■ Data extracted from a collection

- - - -

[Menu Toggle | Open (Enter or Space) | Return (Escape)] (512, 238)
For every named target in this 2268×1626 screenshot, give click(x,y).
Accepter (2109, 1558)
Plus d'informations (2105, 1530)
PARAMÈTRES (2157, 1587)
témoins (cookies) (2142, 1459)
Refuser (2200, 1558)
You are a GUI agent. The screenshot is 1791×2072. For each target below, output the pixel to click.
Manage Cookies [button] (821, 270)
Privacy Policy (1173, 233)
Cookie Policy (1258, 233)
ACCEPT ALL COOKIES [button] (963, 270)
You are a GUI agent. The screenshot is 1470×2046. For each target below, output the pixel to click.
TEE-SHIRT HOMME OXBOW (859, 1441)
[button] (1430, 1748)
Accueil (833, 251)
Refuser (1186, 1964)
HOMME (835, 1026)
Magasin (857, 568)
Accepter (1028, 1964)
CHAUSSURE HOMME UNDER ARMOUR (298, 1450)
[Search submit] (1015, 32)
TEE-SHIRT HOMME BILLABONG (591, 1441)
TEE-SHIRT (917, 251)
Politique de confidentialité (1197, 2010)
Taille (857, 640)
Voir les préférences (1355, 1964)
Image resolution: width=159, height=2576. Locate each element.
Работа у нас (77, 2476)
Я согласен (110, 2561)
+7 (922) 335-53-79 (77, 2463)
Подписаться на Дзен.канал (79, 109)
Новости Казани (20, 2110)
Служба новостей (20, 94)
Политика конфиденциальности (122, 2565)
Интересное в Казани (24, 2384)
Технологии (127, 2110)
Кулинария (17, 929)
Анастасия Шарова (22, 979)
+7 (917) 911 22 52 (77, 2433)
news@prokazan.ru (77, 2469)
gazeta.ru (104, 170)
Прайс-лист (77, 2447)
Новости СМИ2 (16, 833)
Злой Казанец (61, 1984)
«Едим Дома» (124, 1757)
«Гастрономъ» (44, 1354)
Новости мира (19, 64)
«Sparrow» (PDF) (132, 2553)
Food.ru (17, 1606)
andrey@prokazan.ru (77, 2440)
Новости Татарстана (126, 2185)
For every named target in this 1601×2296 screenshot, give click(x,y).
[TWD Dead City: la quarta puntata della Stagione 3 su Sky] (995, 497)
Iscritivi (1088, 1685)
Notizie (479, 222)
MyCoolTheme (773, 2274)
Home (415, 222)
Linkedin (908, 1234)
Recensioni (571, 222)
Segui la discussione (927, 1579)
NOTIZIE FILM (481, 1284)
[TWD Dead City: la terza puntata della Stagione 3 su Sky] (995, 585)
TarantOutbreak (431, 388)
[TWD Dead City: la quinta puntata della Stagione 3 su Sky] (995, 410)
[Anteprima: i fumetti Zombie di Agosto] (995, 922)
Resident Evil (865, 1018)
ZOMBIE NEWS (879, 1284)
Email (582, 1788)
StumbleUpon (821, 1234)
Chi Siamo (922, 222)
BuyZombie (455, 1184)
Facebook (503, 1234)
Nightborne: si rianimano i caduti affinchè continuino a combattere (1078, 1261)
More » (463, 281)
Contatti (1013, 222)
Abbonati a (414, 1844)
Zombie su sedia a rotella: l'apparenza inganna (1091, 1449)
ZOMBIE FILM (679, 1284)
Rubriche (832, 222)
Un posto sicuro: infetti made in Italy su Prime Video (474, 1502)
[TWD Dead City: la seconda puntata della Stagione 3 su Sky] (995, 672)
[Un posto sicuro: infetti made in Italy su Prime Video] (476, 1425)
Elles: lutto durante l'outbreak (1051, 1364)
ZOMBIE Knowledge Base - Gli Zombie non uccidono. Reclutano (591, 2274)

- - - -

■ Try it
For this exercise, output exactly the lines above from the line with "Zombie su sedia" to the line with "[TWD Dead City: la seconda", counting both, and leave out the rest.

■ Task output
Zombie su sedia a rotella: l'apparenza inganna (1091, 1449)
ZOMBIE FILM (679, 1284)
Rubriche (832, 222)
Un posto sicuro: infetti made in Italy su Prime Video (474, 1502)
[TWD Dead City: la seconda puntata della Stagione 3 su Sky] (995, 672)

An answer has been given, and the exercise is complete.